- Born: September 7, 1959 (age 66) Cleveland, Ohio, United States
- Known for: Film producer, Skydiver

= Guy Manos =

American film director

Guy Manos (born September 7, 1959) is a former world champion skydiver and multiple world record holder, as well as a screenwriter, film director, and stuntman. He is a graduate of the University of Miami Film School.

==Skydiving career==
Manos has over 10,000 skydives to his credit and was a member of the DeLand Air Bears who won the 4-way World Championship in 1985.

A number of skydiving records were set or organised by Manos, including the world's first 2-point 100 way.

Skydiving Magazine named Manos 'Skydiver of the Year' in 1992.

==Film career==
Manos featured in a number of skydiving fraternity video features, as skydive photography became popular through the 1980s. He followed his involvement in the Norman Kent production From Wings Came Flight by directing and producing Flight of the Dream Team, a documentary.

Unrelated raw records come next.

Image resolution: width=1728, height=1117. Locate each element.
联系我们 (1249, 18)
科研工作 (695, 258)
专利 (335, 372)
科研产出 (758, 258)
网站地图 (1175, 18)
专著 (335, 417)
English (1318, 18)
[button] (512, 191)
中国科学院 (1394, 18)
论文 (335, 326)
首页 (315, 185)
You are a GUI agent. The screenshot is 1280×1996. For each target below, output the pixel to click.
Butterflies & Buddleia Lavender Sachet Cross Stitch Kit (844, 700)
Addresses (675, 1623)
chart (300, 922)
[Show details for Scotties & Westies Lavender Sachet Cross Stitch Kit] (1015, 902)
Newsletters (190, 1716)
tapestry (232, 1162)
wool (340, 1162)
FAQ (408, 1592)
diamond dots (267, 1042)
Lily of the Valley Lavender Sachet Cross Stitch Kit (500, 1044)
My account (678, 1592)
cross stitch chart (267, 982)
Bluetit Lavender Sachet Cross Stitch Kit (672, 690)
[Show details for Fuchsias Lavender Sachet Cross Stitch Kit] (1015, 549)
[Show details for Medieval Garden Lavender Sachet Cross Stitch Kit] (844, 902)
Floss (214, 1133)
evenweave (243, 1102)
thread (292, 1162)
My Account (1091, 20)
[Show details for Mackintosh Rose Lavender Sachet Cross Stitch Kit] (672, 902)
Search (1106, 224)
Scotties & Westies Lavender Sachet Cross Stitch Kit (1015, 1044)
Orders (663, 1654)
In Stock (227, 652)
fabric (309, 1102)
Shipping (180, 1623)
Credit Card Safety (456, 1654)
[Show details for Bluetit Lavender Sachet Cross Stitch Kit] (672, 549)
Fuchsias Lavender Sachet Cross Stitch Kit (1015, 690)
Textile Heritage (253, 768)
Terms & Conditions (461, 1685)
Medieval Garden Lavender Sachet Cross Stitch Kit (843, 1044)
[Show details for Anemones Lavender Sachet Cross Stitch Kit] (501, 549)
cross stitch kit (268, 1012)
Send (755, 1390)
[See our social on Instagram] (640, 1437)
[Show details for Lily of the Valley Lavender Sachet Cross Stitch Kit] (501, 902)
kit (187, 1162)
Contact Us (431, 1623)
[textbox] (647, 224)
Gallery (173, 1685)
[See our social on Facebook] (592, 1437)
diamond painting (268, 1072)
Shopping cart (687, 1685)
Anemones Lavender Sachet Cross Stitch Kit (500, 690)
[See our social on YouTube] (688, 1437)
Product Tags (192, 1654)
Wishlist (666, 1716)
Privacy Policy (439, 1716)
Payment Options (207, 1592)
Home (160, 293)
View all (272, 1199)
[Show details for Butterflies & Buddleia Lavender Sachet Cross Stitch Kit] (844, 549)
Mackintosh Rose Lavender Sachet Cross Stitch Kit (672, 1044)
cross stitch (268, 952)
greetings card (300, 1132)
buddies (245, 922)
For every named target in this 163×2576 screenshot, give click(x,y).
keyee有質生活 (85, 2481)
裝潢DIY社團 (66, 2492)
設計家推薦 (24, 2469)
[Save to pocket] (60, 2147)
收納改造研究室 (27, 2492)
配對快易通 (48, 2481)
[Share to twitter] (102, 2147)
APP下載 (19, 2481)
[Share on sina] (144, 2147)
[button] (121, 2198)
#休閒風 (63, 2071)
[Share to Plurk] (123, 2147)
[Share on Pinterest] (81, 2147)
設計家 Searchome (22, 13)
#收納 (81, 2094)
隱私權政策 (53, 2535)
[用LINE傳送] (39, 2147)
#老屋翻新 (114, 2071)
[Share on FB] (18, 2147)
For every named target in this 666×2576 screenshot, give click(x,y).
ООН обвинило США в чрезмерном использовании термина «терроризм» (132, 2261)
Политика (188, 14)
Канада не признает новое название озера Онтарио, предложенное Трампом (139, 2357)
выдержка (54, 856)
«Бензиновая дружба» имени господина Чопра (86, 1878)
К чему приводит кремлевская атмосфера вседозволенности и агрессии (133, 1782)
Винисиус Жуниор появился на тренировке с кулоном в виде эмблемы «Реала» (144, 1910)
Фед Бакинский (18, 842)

Manos was a writer stunt double for Gary Busey for the 1994 Hollywood action skydiving film Drop Zone.

He co-wrote the screenplay for and directed the 2000 action-adventure film Cutaway, about a U.S. Customs agent getting involved in skydiving as part of a sting operation targeting parachuting drug smugglers.

He directed action units in Drop Zone, Shadow Ops, Eraser and Get Smart, and has performed stunts in dozens of Hollywood films, including Virus, Last Action Hero, Eraser, George of the Jungle, Cliffhanger, and Get Smart.